# Text segment:

• • • • • • •

As we pointed out with the first increment of this series, because of the enormous uncertainties of COVID-19's battering of the business world, effective credit management during the coming months (or years) will certainly include alert and knowledgeable anticipation and participation in customer filings. We began with coverage of the new Subchapter 5 of Bankruptcy Chapter 11 and moved on to anticipating and coping with claims for Preference Payments. Here, we again sat down with Attorney Rich Macias of Maynard Cooper & Gale and asked how to anticipate and deal with charges of violations of the Robinson-Patman Act.
Commonly shortened to Rob-Pat, the Act, along with the Sherman and the Clayton Acts, is one of the trilogies of antitrust laws that regulate competitive business practices. Where the Sherman and Clayton Acts focus mostly on conduct between competitors, Rob-Pat provides rules on the relationships between manufacturer/sellers and distributor/buyers. Rob-Pat deals with price discrimination toward buyers by sellers. Basically, a seller may not discriminate in prices and terms of sale, including credit terms and promotional allowances. Our questions:
Credit Today: We understand that Robinson-Patman does allow some degree of different treatment of buyers. How does that work?
Richard Macias: Essentially the application of Rob-Pat is to assure that competing distributor/buyers, who are similarly situated in the market, get treated in a non-discriminatory manner by their common manufacturer/seller.
CT: How do you establish similarity?
RM: The courts first look to see if the competitors are buyers of the same product. If you buy my analog widget and another buyer is buying my wi-fi enabled digital widget, those are not the same product. If the products are the same, the courts also look to see if the competitors buy in the same quantities: A buyer of 100,000 units and a buyer of 100 units are not the same, and the courts have recognized rationale for giving better pricing to a buyer of larger quantities. The competitors must be selling in the same market. So there may be a basis for pricing distinctions between a distributor in New England and a distributor in Texas. Internet sales have somewhat blurred those lines but that is a topic for another time.
CT: You mentioned during our recent Webinar that credit worthiness is a factor to be weighted in the balance of similarity, which is the key to customer assessment in Robinson-Patman.
in the post COVid-19 era, you might want to know if a buyer has business interruption insurance that would kick in to provide a resource for payment.
RM: It has not come up frequently in cases, but there has been a recognition that similarity for Rob-Pat purposes may also take into consideration whether the competitor buyers represent the same level of credit risk.
CT: In the Webinar you recommended developing objective criteria- for a COVID-19 credit policy. What should these objective criteria be?

• • • • • • •

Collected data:
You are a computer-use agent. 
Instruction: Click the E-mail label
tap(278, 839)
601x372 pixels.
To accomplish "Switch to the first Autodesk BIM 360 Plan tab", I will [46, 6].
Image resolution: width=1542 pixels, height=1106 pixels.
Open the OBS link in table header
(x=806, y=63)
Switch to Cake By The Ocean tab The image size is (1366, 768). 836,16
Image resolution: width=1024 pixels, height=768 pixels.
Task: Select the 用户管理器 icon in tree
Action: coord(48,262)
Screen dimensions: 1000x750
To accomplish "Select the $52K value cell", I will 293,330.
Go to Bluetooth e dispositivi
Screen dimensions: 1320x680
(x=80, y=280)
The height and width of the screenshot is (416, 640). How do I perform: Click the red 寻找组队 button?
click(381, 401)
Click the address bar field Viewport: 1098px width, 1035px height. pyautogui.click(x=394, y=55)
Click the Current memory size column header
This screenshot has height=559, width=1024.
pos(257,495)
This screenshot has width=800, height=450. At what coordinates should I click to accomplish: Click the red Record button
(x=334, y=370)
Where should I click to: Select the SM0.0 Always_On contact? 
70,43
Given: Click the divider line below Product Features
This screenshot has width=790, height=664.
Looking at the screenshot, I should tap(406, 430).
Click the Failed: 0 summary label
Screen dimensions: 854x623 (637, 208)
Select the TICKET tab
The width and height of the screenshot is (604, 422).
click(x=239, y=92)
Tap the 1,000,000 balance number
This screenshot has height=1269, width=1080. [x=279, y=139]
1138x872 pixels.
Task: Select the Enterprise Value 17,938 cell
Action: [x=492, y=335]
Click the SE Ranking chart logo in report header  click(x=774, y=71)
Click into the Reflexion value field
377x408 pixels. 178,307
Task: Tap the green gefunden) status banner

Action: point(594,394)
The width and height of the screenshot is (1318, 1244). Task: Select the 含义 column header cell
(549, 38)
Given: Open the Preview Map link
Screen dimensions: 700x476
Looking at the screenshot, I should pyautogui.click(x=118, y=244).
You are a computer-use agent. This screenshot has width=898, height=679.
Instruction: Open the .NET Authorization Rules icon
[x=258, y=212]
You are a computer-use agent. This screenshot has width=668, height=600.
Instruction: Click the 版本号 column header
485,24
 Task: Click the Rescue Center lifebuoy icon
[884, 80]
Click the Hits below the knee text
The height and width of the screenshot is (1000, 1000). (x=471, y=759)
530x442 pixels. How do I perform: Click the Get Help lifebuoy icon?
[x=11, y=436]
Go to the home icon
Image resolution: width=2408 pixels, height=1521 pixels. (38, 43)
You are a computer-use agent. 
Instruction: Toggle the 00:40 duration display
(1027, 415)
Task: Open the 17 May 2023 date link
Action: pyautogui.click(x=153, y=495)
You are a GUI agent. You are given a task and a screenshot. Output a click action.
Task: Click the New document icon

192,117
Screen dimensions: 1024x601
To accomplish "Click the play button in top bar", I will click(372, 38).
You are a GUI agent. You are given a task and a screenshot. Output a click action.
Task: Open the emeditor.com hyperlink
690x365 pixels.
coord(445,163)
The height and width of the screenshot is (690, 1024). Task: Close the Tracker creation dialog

• • • • • • •

# To do:
Can you reproduce the Robinson-Patman interview word for word, starting at "Richard Macias: Essentially" and ending at "their common manufacturer/seller."? The rows have nothing to do with this.

# Answer:
Richard Macias: Essentially the application of Rob-Pat is to assure that competing distributor/buyers, who are similarly situated in the market, get treated in a non-discriminatory manner by their common manufacturer/seller.